Wars have been long fought over defining rollups from the lens of the bridge or the rollup itself. There are two camps. One says you should solely define a rollup based on which data availability layer it uses; for example, a rollup that uses bitcoin for data availability would be a “bitcoin rollup”. The other side says you should additionally classify rollups through the lens of the bridge. That’s why you hear the terms “zk rollup” or “optimistic rollup”. People are adding an additional word to distinguish the rollup based on the bridge that users socially view as the canonical one.

Bitcoin has further confused everyone with teams’ claims that bitcoin rollups are “optimistic zk rollups” even though they’re really neither of these things. Rollups are rollups. Bitcoin rollups are bitcoin rollups.

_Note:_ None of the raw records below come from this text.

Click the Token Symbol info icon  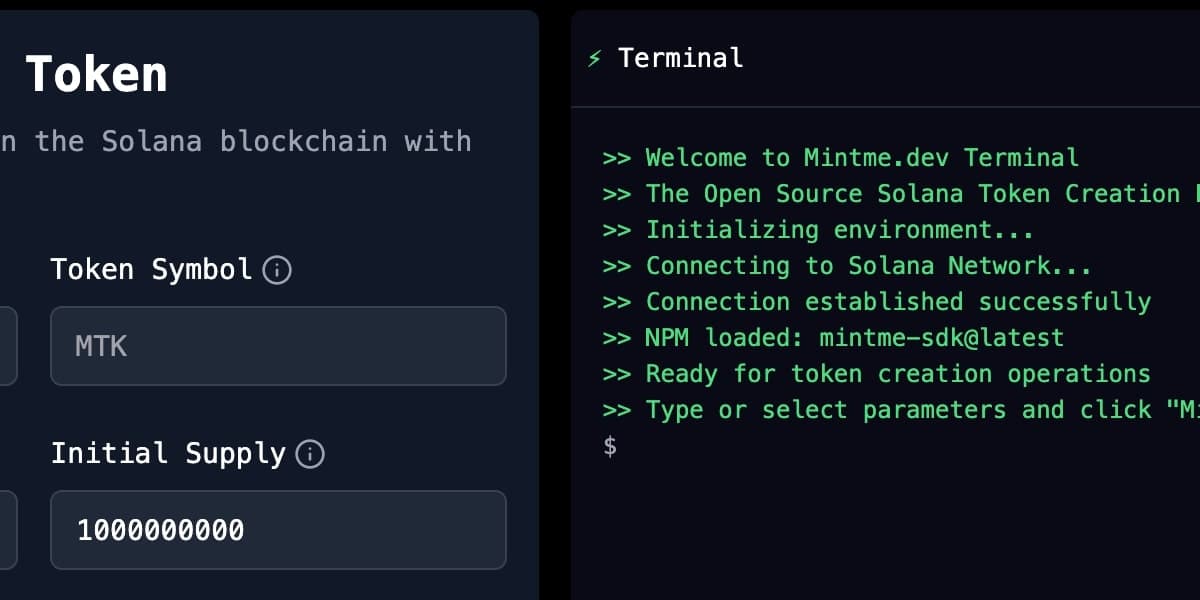277,270
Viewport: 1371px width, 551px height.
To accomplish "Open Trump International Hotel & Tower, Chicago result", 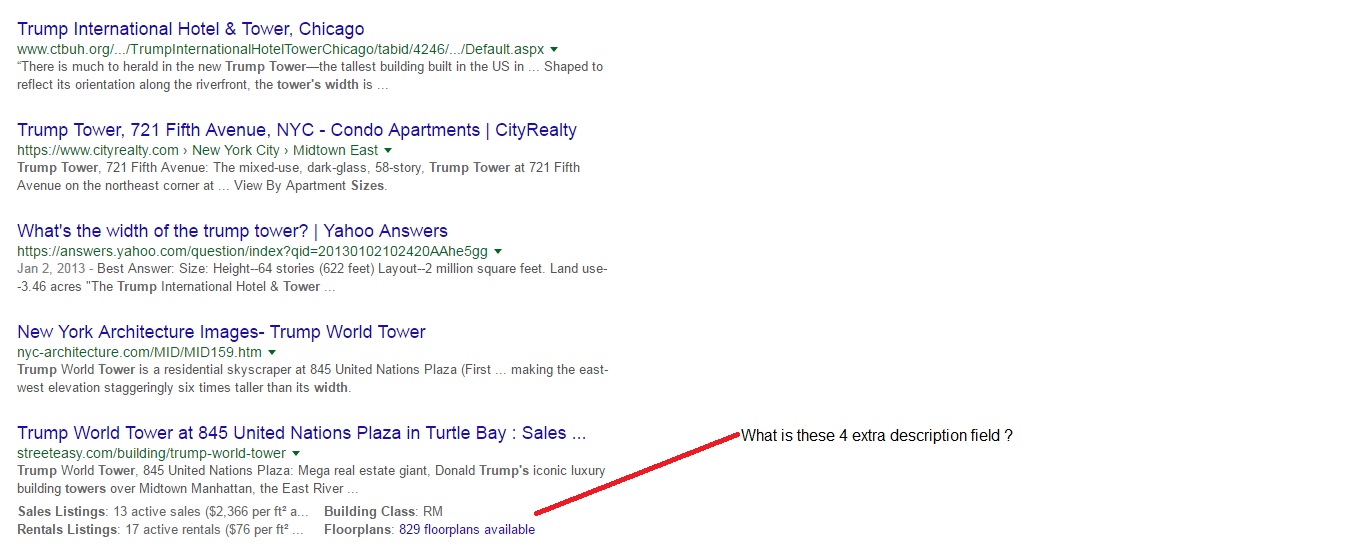I will pyautogui.click(x=191, y=29).
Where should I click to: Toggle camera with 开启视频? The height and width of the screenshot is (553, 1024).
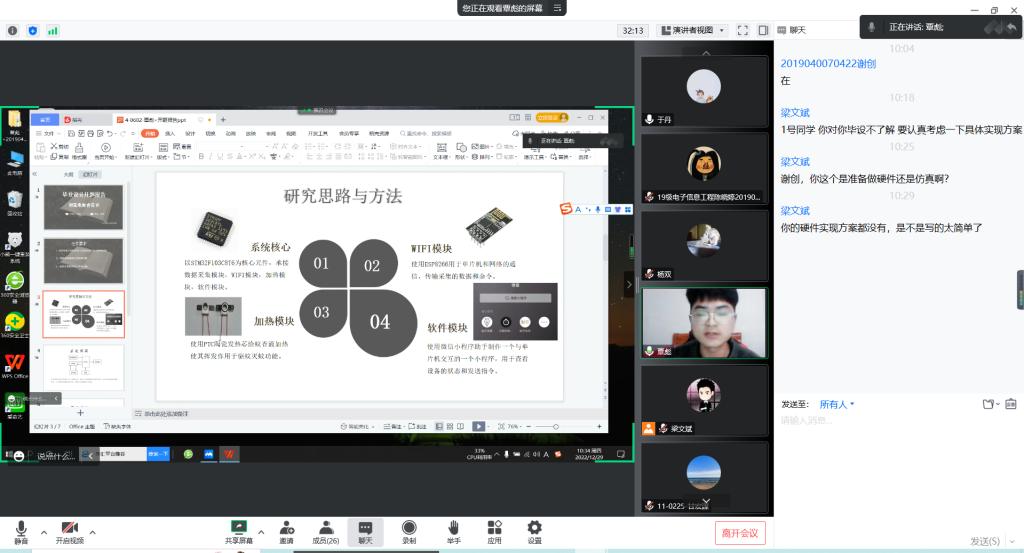[70, 528]
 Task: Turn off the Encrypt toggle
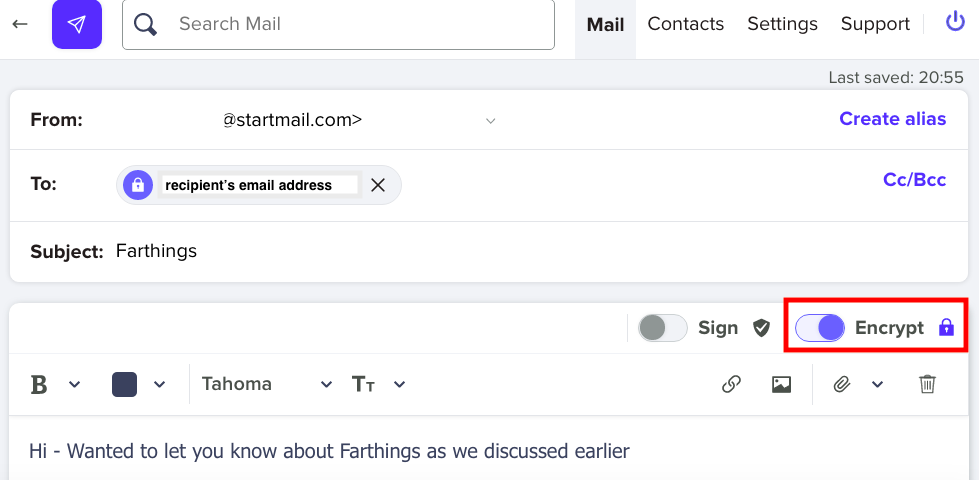pos(820,328)
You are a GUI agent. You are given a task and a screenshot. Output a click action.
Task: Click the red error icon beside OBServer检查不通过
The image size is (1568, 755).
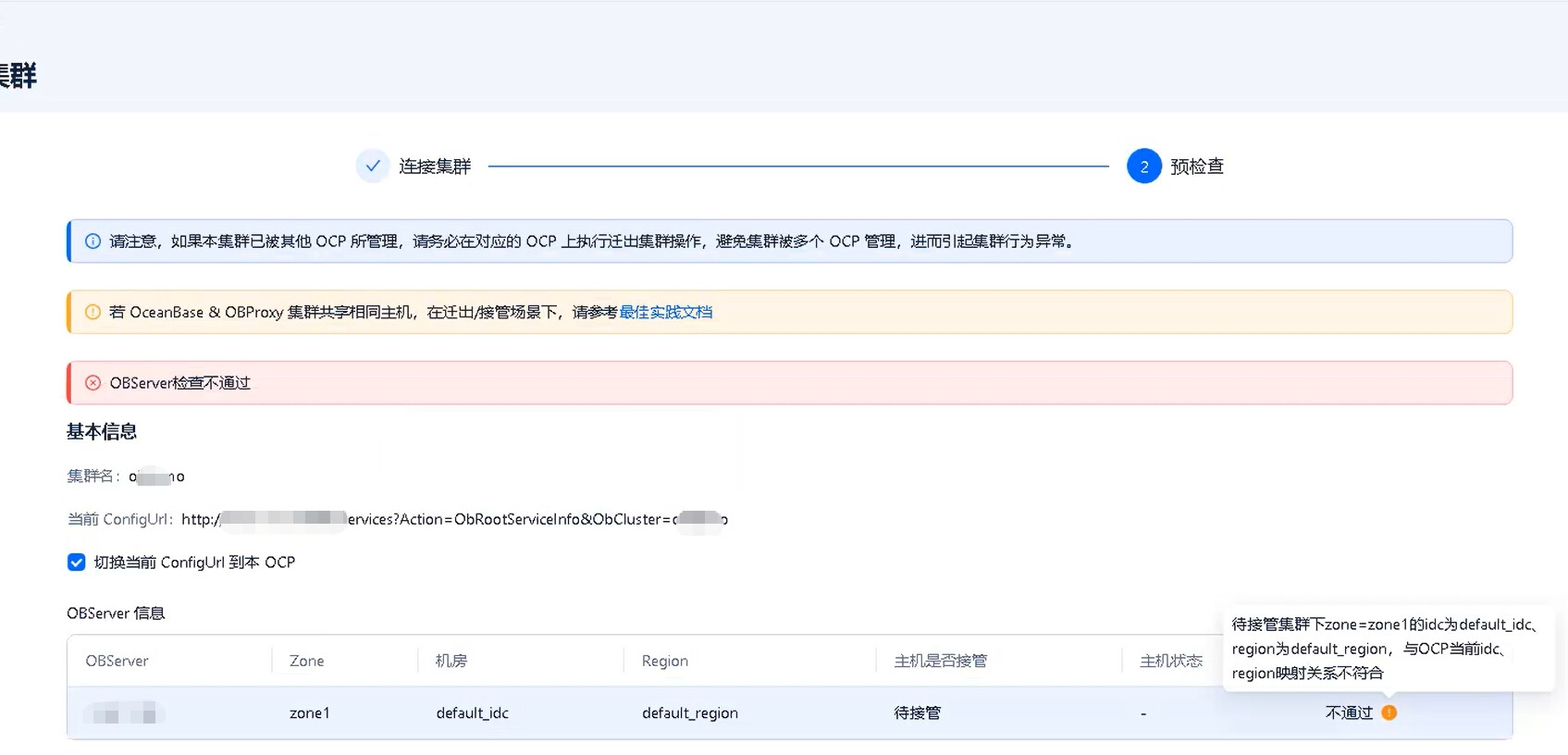click(x=93, y=383)
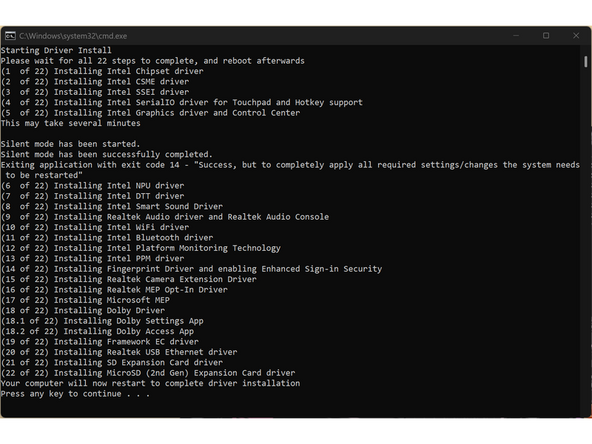Image resolution: width=592 pixels, height=444 pixels.
Task: Click the 'Press any key to continue' line
Action: (75, 394)
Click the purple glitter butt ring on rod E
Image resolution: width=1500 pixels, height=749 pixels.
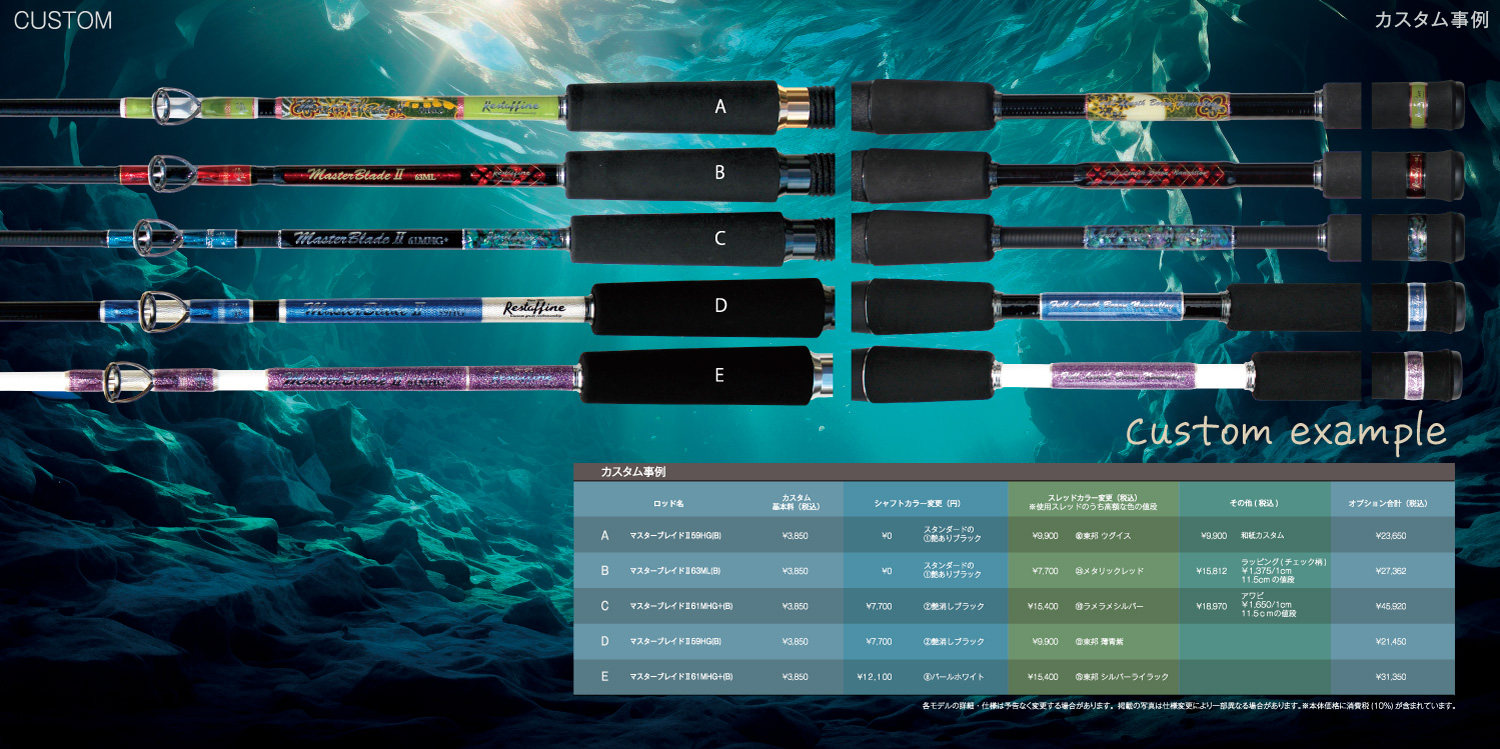coord(1413,375)
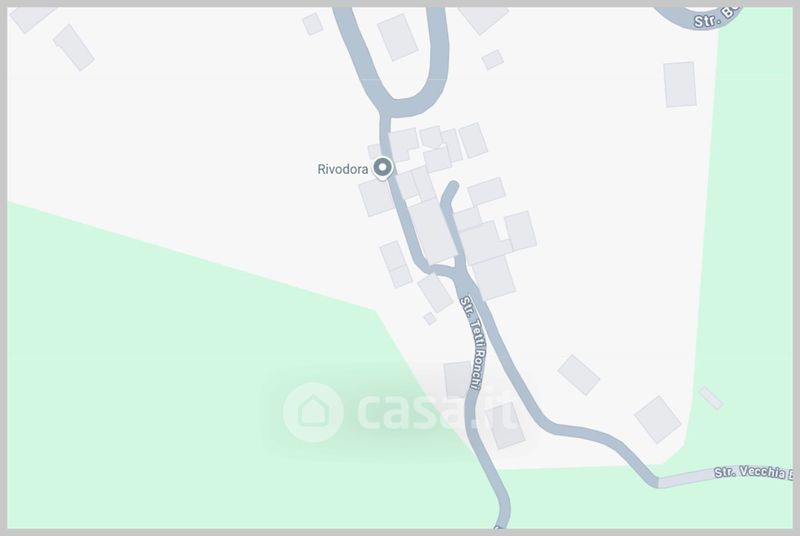Open the casa.it watermark text
Image resolution: width=800 pixels, height=536 pixels.
point(437,412)
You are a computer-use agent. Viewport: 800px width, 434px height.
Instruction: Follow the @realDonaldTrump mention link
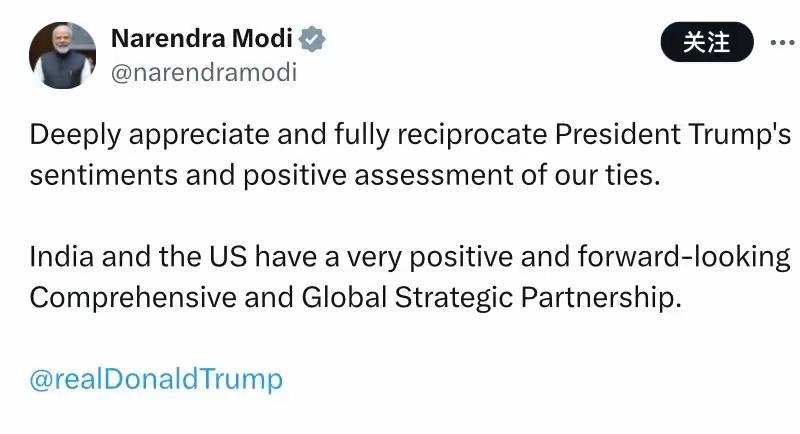tap(156, 380)
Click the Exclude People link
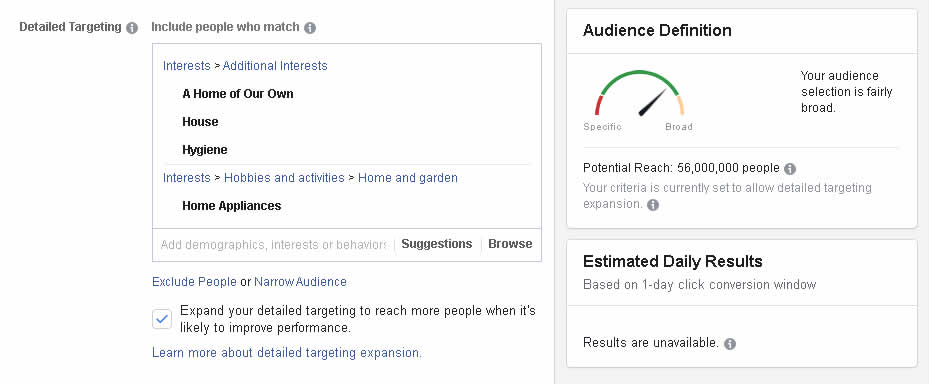 coord(194,282)
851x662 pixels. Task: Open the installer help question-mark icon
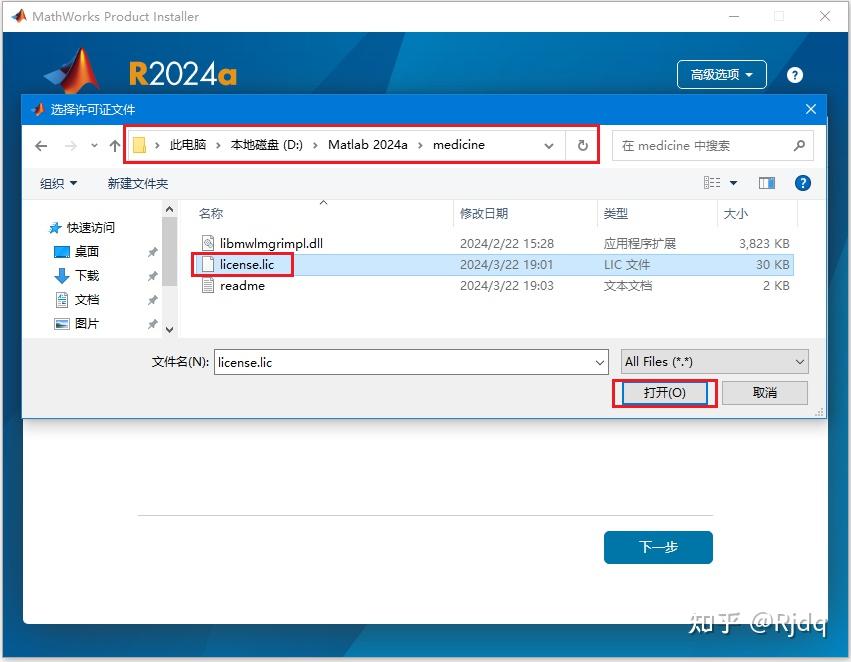tap(795, 75)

Why does the distinction matter? When you view rollups as a system that “verifies its state on bitcoin”, you’re led to believe that bitcoin is enforcing the logic of another system. This is not the case. The logic of the alternative system is enforced by its full node set which effectively makes rollups alternative blockchains.

Bitcoin does not enforce state transitions related to rollup systems. Bitcoin is incapable of doing this and is completely unaware of the rollup’s state. To bitcoin, the data that the rollup posts to bitcoin is arbitrary data that needs to be interpreted by another set of nodes and software.

Bitcoin does not enforce rollup state transitions and rollups do not inherit bitcoin’s double spend resistance. For rollups, bitcoin is the data availability layer that sees rollup nodes to derive their state from bitcoin and gives rollup nodes an ability to enforce finality based on the data posted to bitcoin.

When I created the first community site dedicated to bitcoin rollups (now offline), I looked at rollups through the lens of the bridge… which was wrong.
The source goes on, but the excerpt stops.